Teaching is very tough, complex and demanding work, and not everyone who wants to make a difference in the lives of children can be successful achieving that objective through teaching. A sound teacher evaluation system will provide the professional tools and feedback that allow all teachers to hone their craft and get better at our hard work. A sound teacher evaluation system will provide novice teachers and teachers in trouble with the means to grow and improve, and to achieve professional teaching standards. And a sound teacher evaluation system will make the hard decision that a teacher who has been provided the tools and the feedback to improve and still cannot achieve professional teaching standards needs to find a different line of work better suited to their talents. With the agreement on the appeals system, a framework has been established that will make the development of that teacher evaluation system possible.
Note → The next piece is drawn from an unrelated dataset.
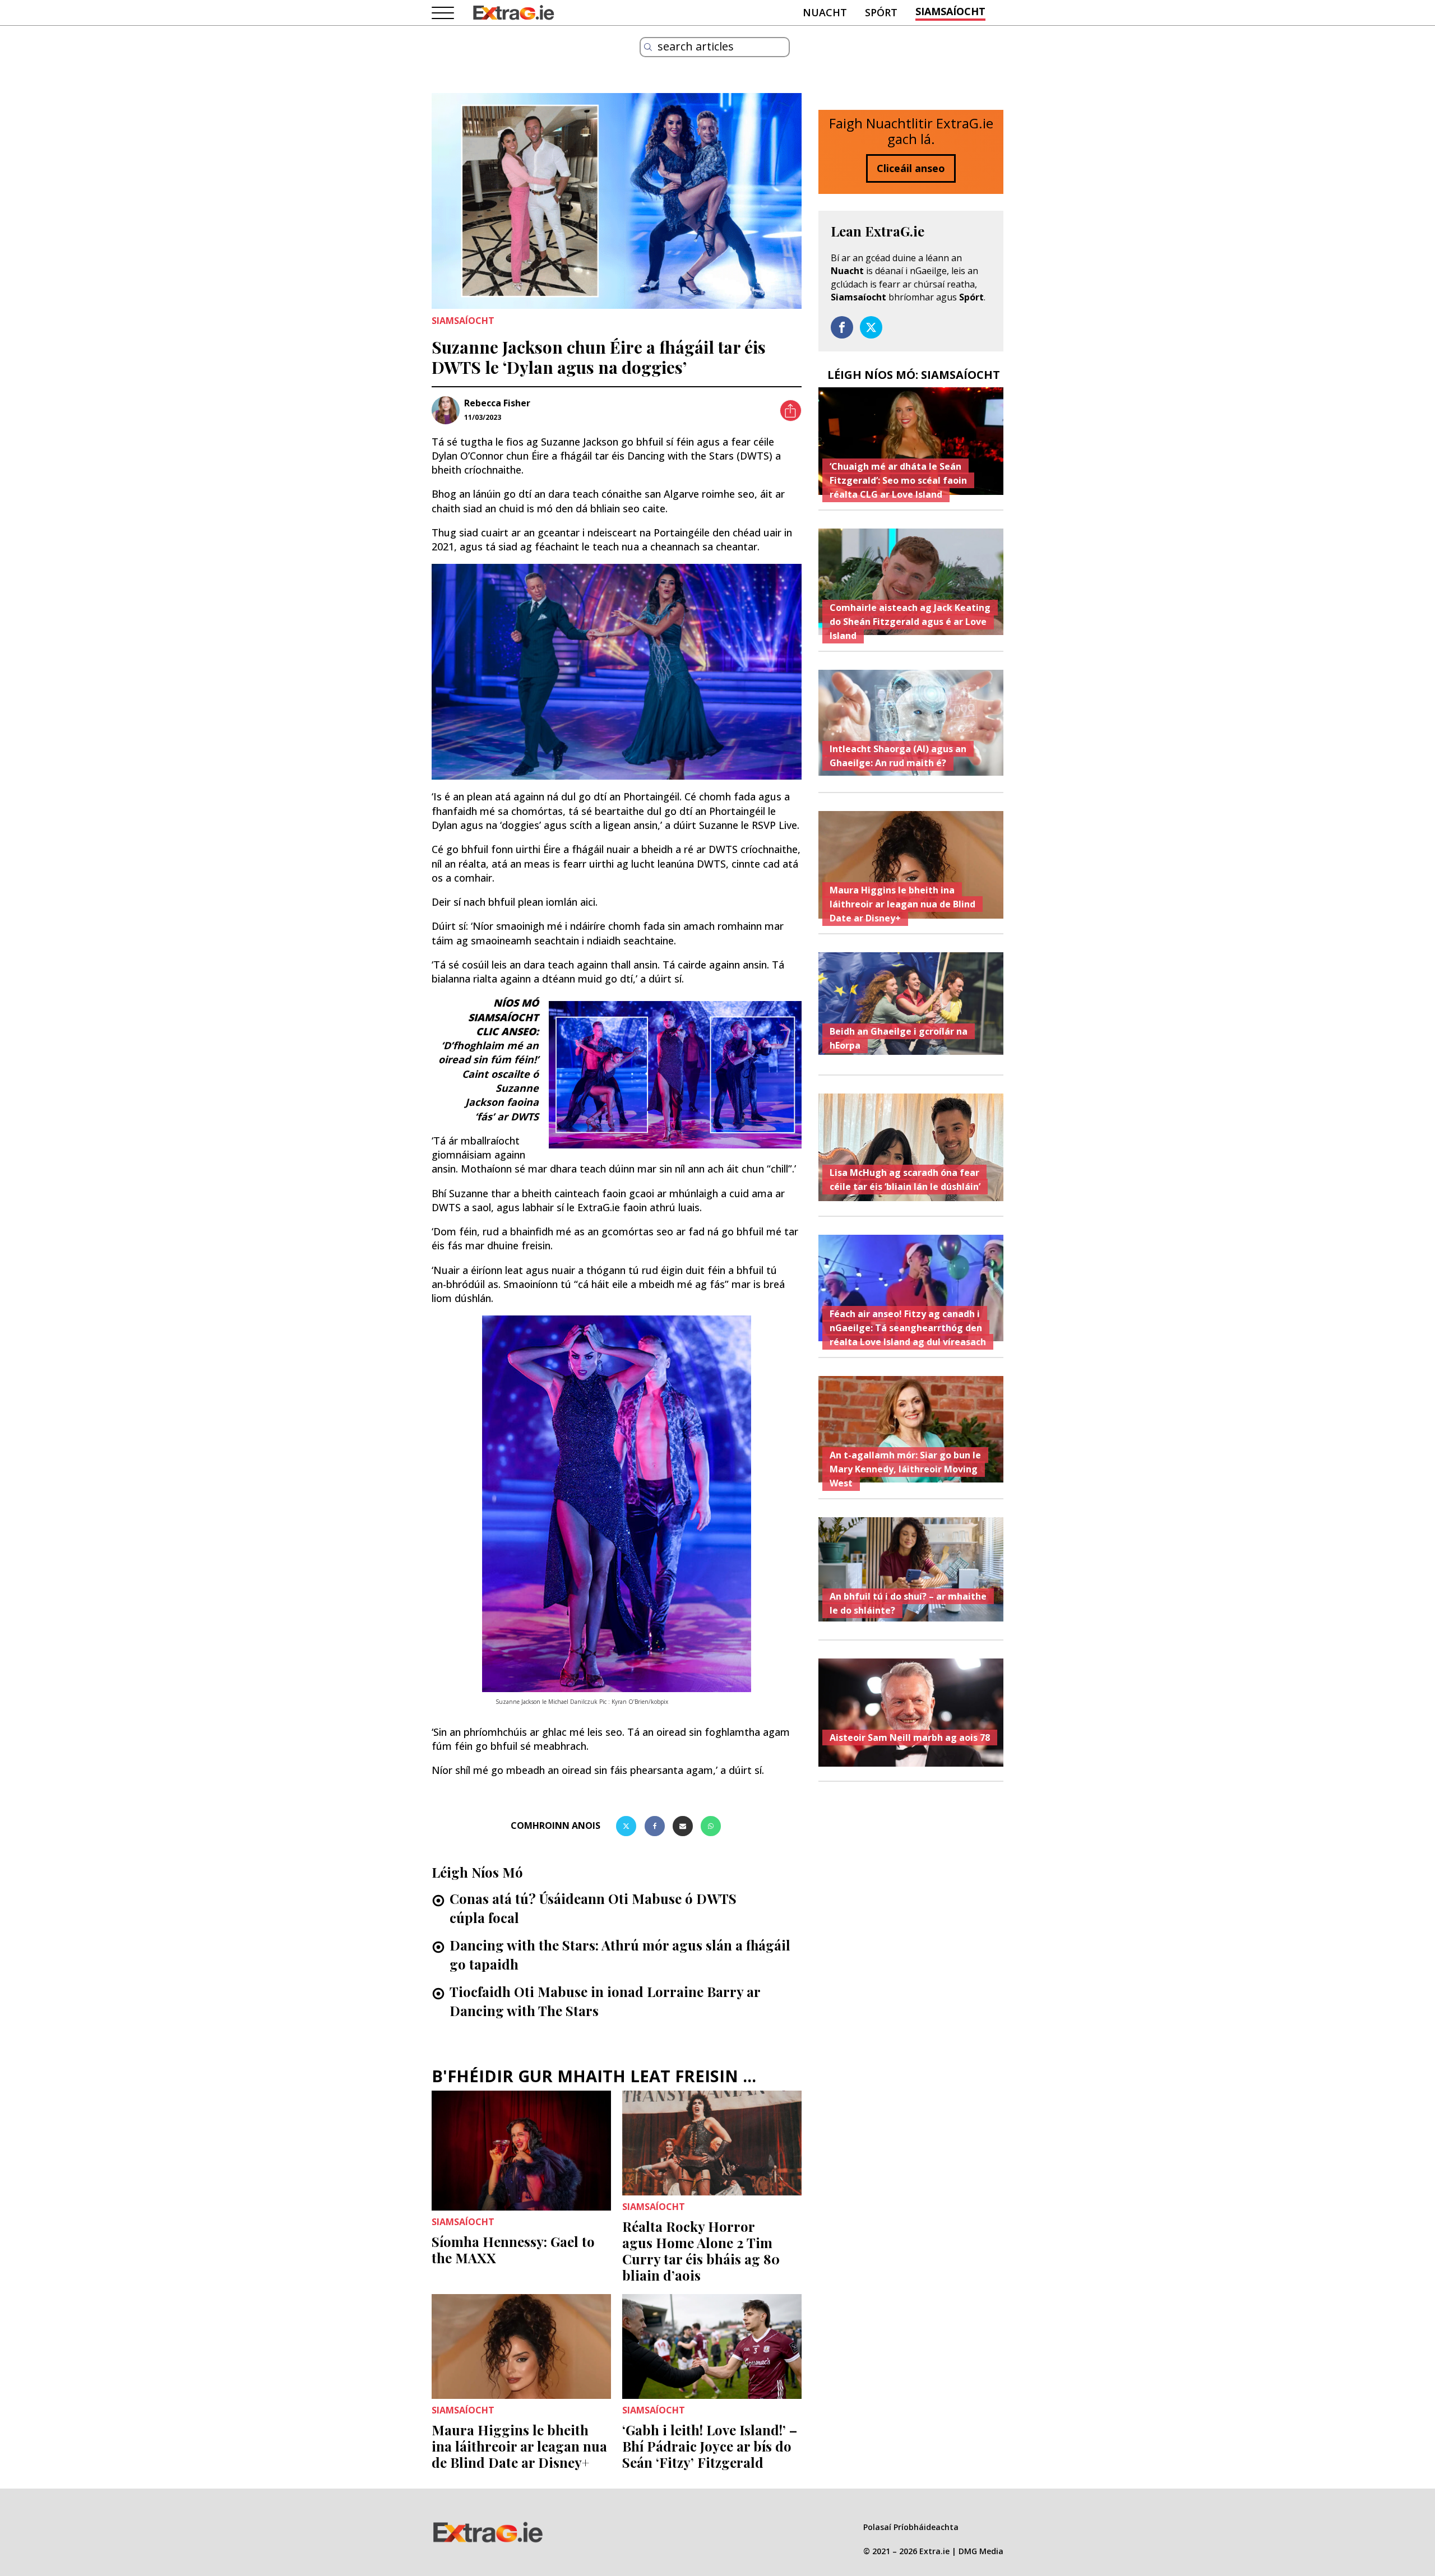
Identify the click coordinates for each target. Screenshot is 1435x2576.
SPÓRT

But it may well require a new mayor and new leadership at the DoE, prepared to negotiate in good faith, for that teacher evaluation system to be established.
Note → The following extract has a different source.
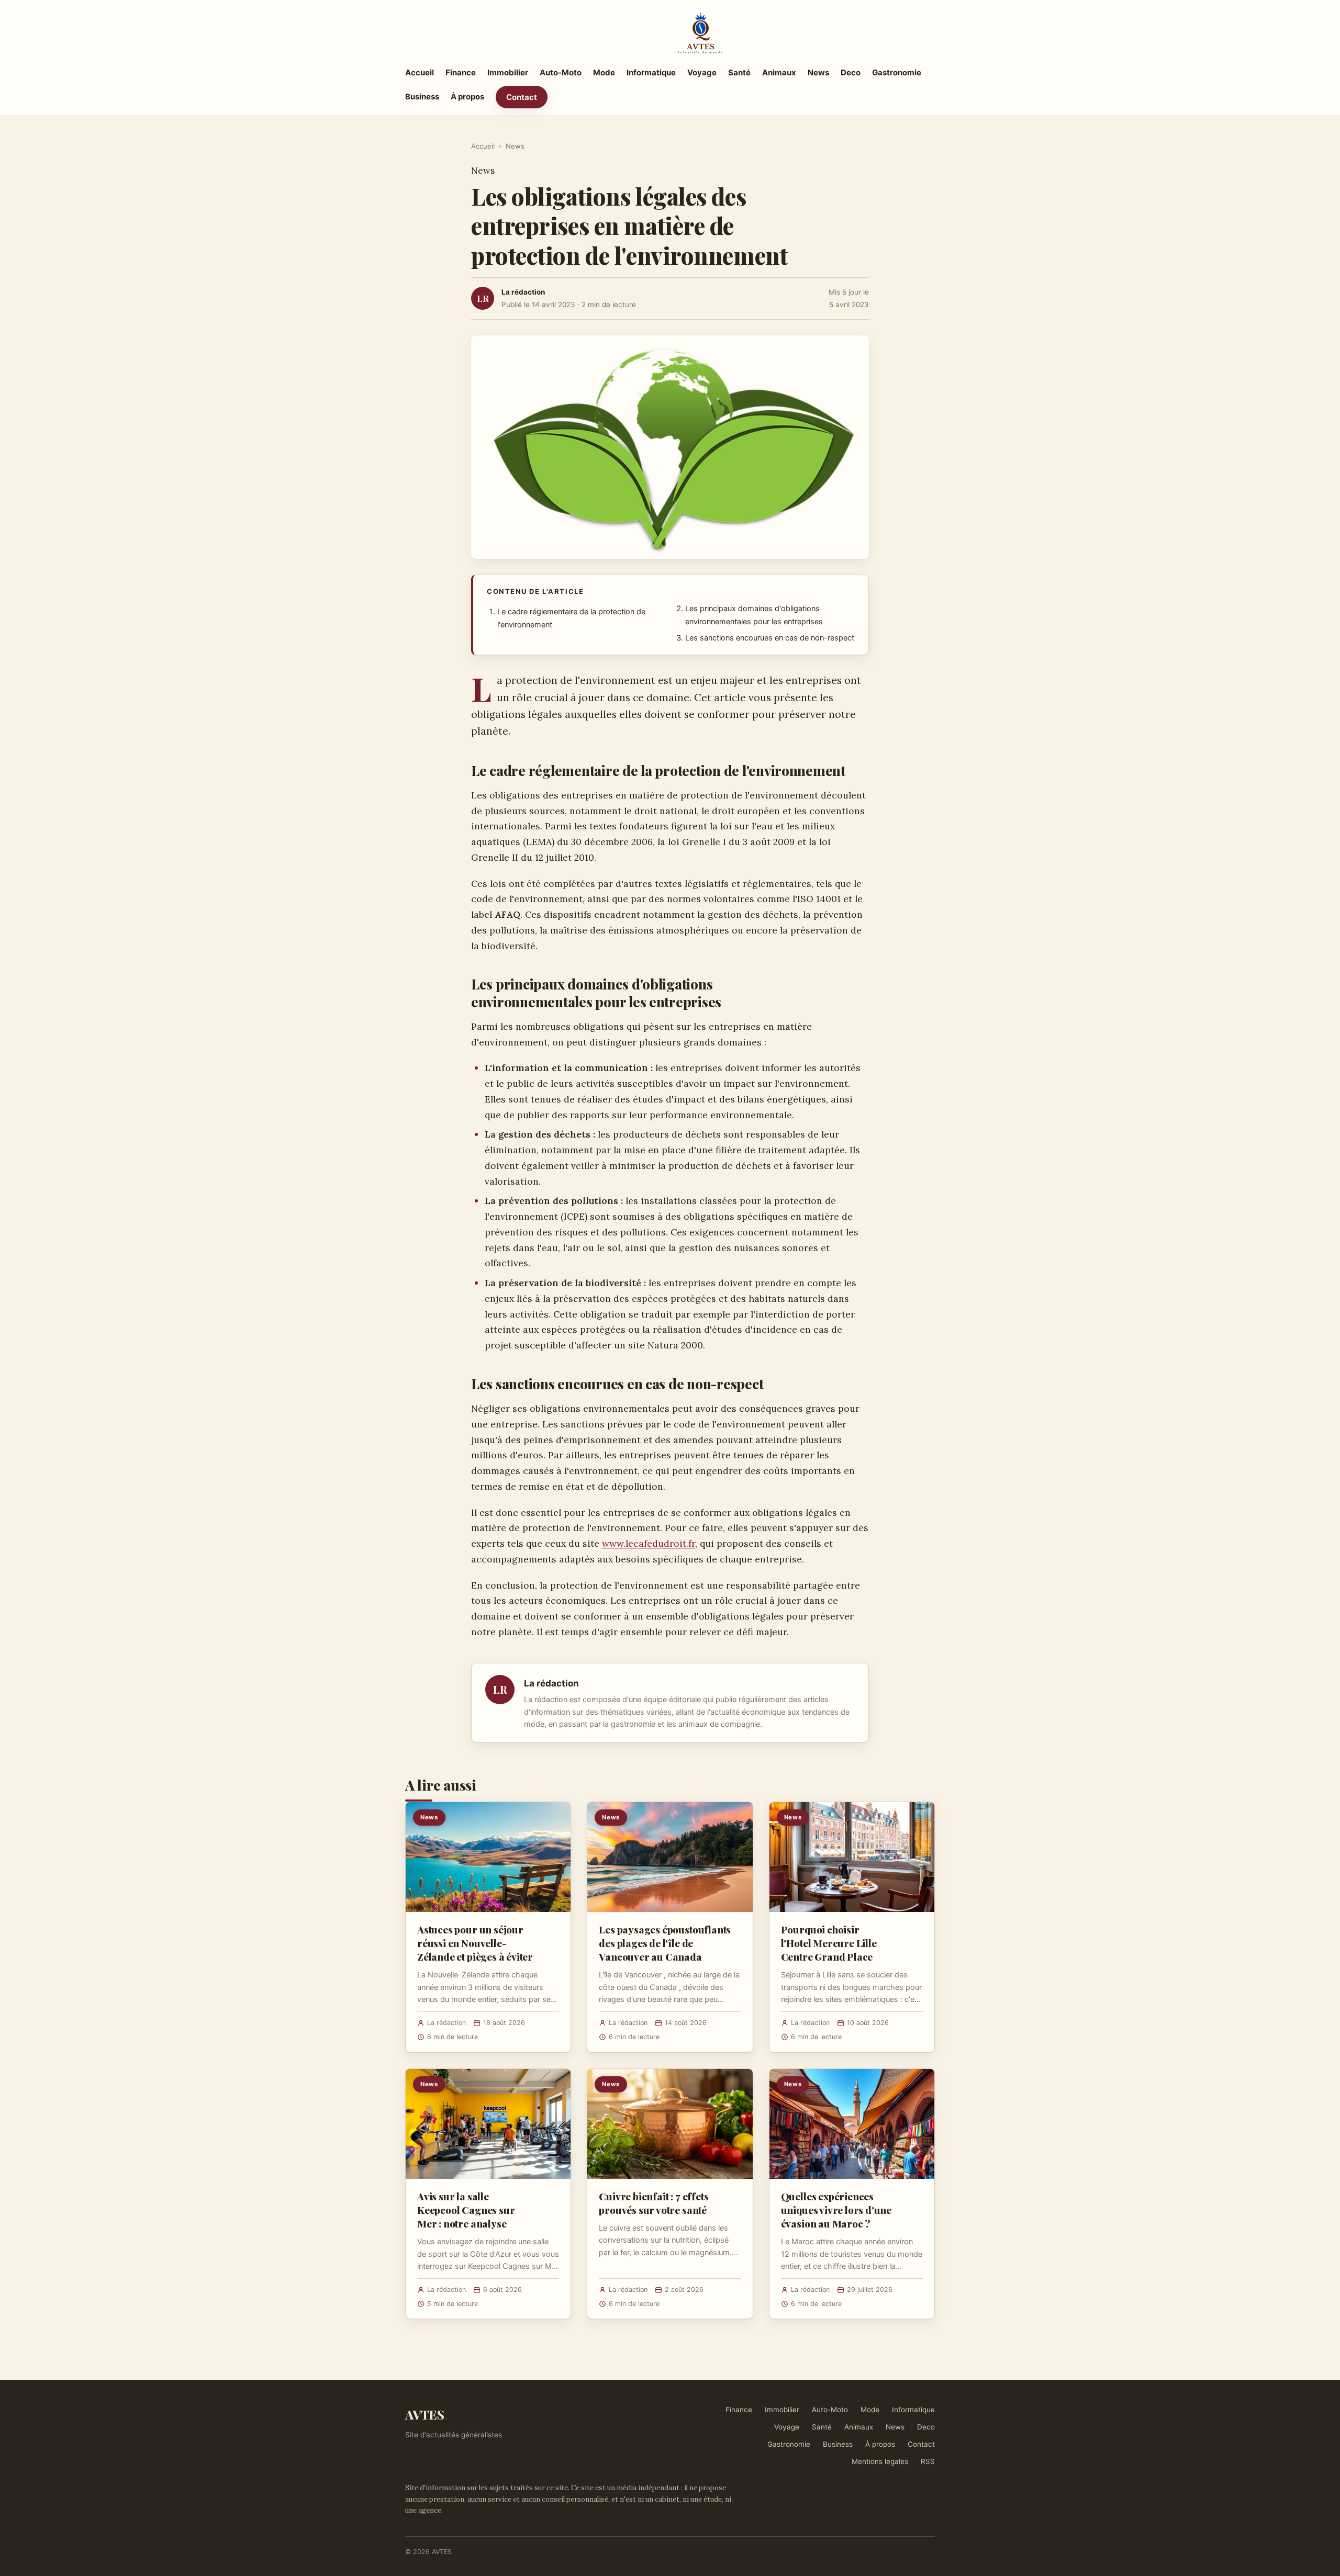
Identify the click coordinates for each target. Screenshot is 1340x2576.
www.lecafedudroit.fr (648, 1543)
 The general requirement is that after appointment under a license, a teacher must have three years of satisfactory service to receive tenure, but a probationary period may be extended beyond three years, and a teacher may receive credit for satisfactory service prior to appointment in place of some of those years.
 While this is the practice for cases where the charges are for poor performance, misconduct cases can be based on as little as a single act, if that act is of sufficient seriousness.
 It should be noted that for all of the talk of principal empowerment, the Bloomberg-Klein-Black-Walcott DoE gives the principal the ‘final word’ only when their judgment vis-à-vis teachers is a negative one. When the DoE decided that tenure was being granted at too high of a rate, it overruled principal judgment left and right without so much as “by your leave.”
 The 13% figure is derived from the numbers of ‘U’ ratings that were overturned on appeal in pre-Bloomberg Department of Education.
 It should be noted that a significant portion of those funds had been diverted from the schools and from the Educational Partnership Organizations that were working with the Restart Schools, and was being used to support central offices at Tweed.
 The DoE’s stated criteria for closure are that a school receives a grade of ‘F’ or ‘D’ or three consecutive ‘C’s on their School Progress Reports.